This paper discusses the Independence of the Judiciary written by Fajar Laksono Suroso, which was published in the Constitutional Magazine.
Legal Literacy - The balanced intertwining of law and democracy is the perfect appearance expected of all countries with constitutional democracies. The rule of law is implemented based on the 'general will' reflected in the rule of law. Thus, it is said that the rule of law is a manifestation of the principle of popular sovereignty or democracy. Tamanaha (2004:7) mentions that the term rule of law has long been considered synonymous with democracy. Neumann (1986:27) calls it democratic rule of law. Without 'democracy', the rule of law may have abundant laws, but it does not aim to limit the power of the rulers, but to protect the freedoms and rights of citizens. It could be that the state of law is merely a 'state of law' to avoid calling it harshly as an authoritarian state.
In a democratic rule of law, together with the executive and legislative branches, the judiciary works under the principle of separation of powers. Here, the term judiciary is used interchangeably with judicial power and courts. The legislature makes laws. The executive implements laws. The judiciary ensures that the making and implementation of laws do not disregard the values of justice. All three have a harmonious contribution to keeping the pulse of constitutionalism beating.

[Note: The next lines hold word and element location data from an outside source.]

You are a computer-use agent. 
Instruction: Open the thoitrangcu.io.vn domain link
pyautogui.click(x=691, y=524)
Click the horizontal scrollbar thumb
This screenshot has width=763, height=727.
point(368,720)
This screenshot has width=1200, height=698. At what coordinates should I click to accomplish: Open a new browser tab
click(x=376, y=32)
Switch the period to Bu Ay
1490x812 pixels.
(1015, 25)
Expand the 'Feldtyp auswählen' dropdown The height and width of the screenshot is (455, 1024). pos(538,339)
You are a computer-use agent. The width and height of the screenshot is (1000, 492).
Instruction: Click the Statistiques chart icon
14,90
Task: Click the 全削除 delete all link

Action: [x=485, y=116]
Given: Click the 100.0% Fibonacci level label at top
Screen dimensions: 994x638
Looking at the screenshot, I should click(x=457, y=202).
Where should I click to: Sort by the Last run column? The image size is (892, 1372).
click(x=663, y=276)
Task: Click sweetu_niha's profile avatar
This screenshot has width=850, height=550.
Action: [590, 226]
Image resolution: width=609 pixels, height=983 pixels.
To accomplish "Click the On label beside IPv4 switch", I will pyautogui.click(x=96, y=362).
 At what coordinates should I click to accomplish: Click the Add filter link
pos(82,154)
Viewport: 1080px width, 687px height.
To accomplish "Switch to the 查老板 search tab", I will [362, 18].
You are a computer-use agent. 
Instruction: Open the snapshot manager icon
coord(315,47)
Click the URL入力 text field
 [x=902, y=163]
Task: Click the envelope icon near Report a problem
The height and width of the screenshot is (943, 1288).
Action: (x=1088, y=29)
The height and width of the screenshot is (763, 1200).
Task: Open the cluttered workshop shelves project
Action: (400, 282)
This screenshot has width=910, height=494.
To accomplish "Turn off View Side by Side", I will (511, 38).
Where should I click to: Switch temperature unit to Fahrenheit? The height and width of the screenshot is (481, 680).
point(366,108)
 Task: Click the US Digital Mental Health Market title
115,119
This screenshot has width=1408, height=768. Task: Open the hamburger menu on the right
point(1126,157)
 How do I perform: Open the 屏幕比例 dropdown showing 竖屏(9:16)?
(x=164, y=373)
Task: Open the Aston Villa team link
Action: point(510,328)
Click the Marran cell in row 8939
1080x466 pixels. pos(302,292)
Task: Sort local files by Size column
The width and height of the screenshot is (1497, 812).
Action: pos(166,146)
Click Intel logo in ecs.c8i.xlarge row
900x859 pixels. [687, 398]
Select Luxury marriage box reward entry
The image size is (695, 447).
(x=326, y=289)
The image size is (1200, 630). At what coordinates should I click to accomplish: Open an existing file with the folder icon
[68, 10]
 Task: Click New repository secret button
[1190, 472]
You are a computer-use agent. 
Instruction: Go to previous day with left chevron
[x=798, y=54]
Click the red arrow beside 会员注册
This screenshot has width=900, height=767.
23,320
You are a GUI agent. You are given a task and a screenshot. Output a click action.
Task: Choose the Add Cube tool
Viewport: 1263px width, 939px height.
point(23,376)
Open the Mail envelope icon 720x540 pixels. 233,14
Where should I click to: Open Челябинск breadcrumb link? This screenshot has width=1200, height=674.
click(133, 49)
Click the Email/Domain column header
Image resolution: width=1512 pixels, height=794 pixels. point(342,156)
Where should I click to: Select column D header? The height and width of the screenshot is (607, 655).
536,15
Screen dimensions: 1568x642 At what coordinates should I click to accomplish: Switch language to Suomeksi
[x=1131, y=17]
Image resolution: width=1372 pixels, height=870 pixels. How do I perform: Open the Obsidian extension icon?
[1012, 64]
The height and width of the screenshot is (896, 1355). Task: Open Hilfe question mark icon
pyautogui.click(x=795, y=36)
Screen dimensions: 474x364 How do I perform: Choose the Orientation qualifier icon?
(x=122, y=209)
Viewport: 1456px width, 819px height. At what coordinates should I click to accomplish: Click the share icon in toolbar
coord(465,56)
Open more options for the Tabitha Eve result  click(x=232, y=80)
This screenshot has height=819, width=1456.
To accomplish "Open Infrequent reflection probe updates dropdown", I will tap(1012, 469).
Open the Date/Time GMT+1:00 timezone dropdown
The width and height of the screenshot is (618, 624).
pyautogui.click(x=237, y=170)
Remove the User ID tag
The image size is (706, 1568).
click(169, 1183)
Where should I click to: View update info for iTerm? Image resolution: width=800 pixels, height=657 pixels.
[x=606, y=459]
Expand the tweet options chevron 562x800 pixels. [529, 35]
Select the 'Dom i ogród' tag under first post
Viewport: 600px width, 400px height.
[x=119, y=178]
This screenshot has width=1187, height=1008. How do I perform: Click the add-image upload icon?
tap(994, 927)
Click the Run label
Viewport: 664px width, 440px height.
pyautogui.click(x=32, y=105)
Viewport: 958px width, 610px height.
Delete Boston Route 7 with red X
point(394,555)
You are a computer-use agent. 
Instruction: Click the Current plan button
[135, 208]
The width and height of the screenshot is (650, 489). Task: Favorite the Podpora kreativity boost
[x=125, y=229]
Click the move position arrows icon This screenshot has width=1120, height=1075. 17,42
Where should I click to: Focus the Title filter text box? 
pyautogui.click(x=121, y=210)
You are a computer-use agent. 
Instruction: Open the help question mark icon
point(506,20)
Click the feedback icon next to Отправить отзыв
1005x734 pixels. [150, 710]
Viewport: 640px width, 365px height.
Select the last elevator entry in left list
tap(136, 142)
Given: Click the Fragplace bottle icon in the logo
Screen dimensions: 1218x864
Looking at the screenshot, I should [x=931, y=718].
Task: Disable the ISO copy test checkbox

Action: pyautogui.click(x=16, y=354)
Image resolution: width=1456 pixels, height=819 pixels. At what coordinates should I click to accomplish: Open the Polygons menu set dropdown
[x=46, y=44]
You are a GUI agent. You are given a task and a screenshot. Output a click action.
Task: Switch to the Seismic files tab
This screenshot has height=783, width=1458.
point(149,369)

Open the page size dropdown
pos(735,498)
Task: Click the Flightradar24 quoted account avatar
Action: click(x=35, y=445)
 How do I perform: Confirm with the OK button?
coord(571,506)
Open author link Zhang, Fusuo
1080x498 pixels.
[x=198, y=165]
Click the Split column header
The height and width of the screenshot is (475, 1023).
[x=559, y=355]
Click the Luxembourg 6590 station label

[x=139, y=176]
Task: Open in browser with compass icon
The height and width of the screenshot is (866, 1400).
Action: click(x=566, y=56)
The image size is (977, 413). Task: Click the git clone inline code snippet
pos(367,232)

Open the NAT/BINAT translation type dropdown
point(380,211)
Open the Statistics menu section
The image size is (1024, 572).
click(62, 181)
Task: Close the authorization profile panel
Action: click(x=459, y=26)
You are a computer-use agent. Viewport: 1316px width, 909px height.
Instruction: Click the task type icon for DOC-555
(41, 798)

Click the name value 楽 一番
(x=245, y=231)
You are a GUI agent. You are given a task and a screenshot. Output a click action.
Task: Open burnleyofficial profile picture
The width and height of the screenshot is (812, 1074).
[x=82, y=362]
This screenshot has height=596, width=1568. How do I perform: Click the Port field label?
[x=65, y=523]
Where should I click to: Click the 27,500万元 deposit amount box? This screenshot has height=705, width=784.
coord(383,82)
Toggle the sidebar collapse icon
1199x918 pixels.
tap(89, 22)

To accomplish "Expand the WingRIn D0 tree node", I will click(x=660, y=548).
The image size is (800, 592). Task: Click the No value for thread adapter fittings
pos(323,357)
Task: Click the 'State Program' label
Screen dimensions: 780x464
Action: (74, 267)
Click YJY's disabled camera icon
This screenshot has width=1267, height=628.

Unlike the legislature and executive, which interact and cooperate in carrying out their authorities, the judiciary must be separated in such a way. Separated not to give privileges, but to protect citizens from the arbitrariness of the rulers. In constitutional democracies, courts are designed as 'referees' to prevent and protect democracy from fraudulent actors. Therefore, the court is given independence. Harold See (1998:146-147) means that the court, in addition to being institutionally independent, separate from any branch of power, including organizational, administrative, personnel, and financial, is also independent in making decisions (decisional independence). With that independence, Aharon Barak (2006:22) states that the court can carry out its main function, which is to provide protection for democracy. That is also what makes the court the epicenter of a democratic rule of law. The courts are the capital of law’s empire, and judges are its princes, said Ronald Dworkin.
The problem is independence, of the judiciary in many countries is stained with dark records. Great authority with independence in hand makes the judiciary so crucial in influencing other branches of power. Therefore, these two branches of power will never let independence be fully in the grip of the judiciary (2018:12). This is one of the reasons why courts often face less than ideal situations. Courts have a crucial role, are attached to independence, but this is precisely what makes them experience a paradox. In the Federalist, Alexander Hamilton stated that the court is the “weakest” and “least dangerous” branch of power because it has no army, sword, or money to enforce its decisions. Is that true? On the one hand, I believe the court is truly the ‘weakest.’ But on the other hand, I am beginning to doubt the opinion that the court is “least dangerous.” This is where the paradox of judicial independence arises.